**Problem**: The line containing "Image resolution: width=853" marks the start; return it and every line after it in the listing below, exactly, through the last.

Provided records section start

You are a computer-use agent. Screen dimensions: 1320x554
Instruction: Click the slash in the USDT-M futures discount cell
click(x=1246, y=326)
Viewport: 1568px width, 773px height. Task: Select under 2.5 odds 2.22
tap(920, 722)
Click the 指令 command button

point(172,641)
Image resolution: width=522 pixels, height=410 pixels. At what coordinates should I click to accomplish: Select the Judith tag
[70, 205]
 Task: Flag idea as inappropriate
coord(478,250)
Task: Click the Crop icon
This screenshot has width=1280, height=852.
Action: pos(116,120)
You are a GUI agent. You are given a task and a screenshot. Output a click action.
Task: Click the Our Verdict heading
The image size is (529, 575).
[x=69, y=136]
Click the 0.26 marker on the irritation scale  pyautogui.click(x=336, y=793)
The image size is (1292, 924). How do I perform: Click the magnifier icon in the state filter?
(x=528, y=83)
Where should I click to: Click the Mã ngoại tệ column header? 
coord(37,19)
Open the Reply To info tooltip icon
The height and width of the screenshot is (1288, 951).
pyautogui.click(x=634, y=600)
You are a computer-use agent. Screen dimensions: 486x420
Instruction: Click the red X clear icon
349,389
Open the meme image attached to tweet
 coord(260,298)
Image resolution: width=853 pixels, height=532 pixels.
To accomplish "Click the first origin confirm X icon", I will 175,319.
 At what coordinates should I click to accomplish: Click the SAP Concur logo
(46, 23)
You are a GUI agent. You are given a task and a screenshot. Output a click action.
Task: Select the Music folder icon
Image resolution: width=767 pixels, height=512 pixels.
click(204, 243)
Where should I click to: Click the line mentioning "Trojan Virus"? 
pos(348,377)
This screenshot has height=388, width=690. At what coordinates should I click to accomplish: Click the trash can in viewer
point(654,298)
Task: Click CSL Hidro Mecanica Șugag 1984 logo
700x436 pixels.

Provided records section end

**Answer to this task**:
Image resolution: width=853 pixels, height=532 pixels.
To accomplish "Click the first origin confirm X icon", I will 175,319.
 At what coordinates should I click to accomplish: Click the SAP Concur logo
(46, 23)
You are a GUI agent. You are given a task and a screenshot. Output a click action.
Task: Select the Music folder icon
Image resolution: width=767 pixels, height=512 pixels.
click(204, 243)
Where should I click to: Click the line mentioning "Trojan Virus"? 
pos(348,377)
This screenshot has height=388, width=690. At what coordinates should I click to accomplish: Click the trash can in viewer
point(654,298)
Task: Click CSL Hidro Mecanica Șugag 1984 logo
700x436 pixels.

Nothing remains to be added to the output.